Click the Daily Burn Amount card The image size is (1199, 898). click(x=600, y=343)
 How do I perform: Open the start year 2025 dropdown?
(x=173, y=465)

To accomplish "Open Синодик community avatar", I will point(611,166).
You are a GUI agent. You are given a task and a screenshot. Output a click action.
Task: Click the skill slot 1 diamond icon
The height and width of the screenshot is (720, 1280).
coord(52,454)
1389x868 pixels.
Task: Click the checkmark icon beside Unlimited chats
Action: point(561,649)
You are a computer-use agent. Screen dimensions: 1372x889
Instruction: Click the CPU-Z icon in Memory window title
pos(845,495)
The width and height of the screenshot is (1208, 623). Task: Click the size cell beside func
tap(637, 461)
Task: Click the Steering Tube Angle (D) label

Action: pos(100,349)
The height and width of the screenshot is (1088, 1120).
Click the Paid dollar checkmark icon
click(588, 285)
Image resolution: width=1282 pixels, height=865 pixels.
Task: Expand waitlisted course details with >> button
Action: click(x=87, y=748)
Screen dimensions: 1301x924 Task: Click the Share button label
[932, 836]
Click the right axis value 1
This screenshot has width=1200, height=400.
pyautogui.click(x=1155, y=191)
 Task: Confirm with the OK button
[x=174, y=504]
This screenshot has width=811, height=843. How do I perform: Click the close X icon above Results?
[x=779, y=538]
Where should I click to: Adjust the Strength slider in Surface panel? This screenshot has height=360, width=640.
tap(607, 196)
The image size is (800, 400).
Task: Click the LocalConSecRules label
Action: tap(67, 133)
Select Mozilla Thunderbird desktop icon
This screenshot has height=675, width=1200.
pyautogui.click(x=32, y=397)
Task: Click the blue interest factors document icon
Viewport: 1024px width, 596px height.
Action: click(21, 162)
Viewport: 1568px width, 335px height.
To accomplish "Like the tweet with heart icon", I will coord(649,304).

──────────

• TASK REQUIREMENTS: Would you write out each entry precisely as it is given?

• ANSWER SECTION:
Click the Daily Burn Amount card The image size is (1199, 898). click(x=600, y=343)
 How do I perform: Open the start year 2025 dropdown?
(x=173, y=465)

To accomplish "Open Синодик community avatar", I will point(611,166).
You are a GUI agent. You are given a task and a screenshot. Output a click action.
Task: Click the skill slot 1 diamond icon
The height and width of the screenshot is (720, 1280).
coord(52,454)
1389x868 pixels.
Task: Click the checkmark icon beside Unlimited chats
Action: point(561,649)
You are a computer-use agent. Screen dimensions: 1372x889
Instruction: Click the CPU-Z icon in Memory window title
pos(845,495)
The width and height of the screenshot is (1208, 623). Task: Click the size cell beside func
tap(637, 461)
Task: Click the Steering Tube Angle (D) label

Action: pos(100,349)
The height and width of the screenshot is (1088, 1120).
Click the Paid dollar checkmark icon
click(588, 285)
Image resolution: width=1282 pixels, height=865 pixels.
Task: Expand waitlisted course details with >> button
Action: click(x=87, y=748)
Screen dimensions: 1301x924 Task: Click the Share button label
[932, 836]
Click the right axis value 1
This screenshot has width=1200, height=400.
pyautogui.click(x=1155, y=191)
 Task: Confirm with the OK button
[x=174, y=504]
This screenshot has width=811, height=843. How do I perform: Click the close X icon above Results?
[x=779, y=538]
Where should I click to: Adjust the Strength slider in Surface panel? This screenshot has height=360, width=640.
tap(607, 196)
The image size is (800, 400).
Task: Click the LocalConSecRules label
Action: tap(67, 133)
Select Mozilla Thunderbird desktop icon
This screenshot has height=675, width=1200.
pyautogui.click(x=32, y=397)
Task: Click the blue interest factors document icon
Viewport: 1024px width, 596px height.
Action: click(21, 162)
Viewport: 1568px width, 335px height.
To accomplish "Like the tweet with heart icon", I will coord(649,304).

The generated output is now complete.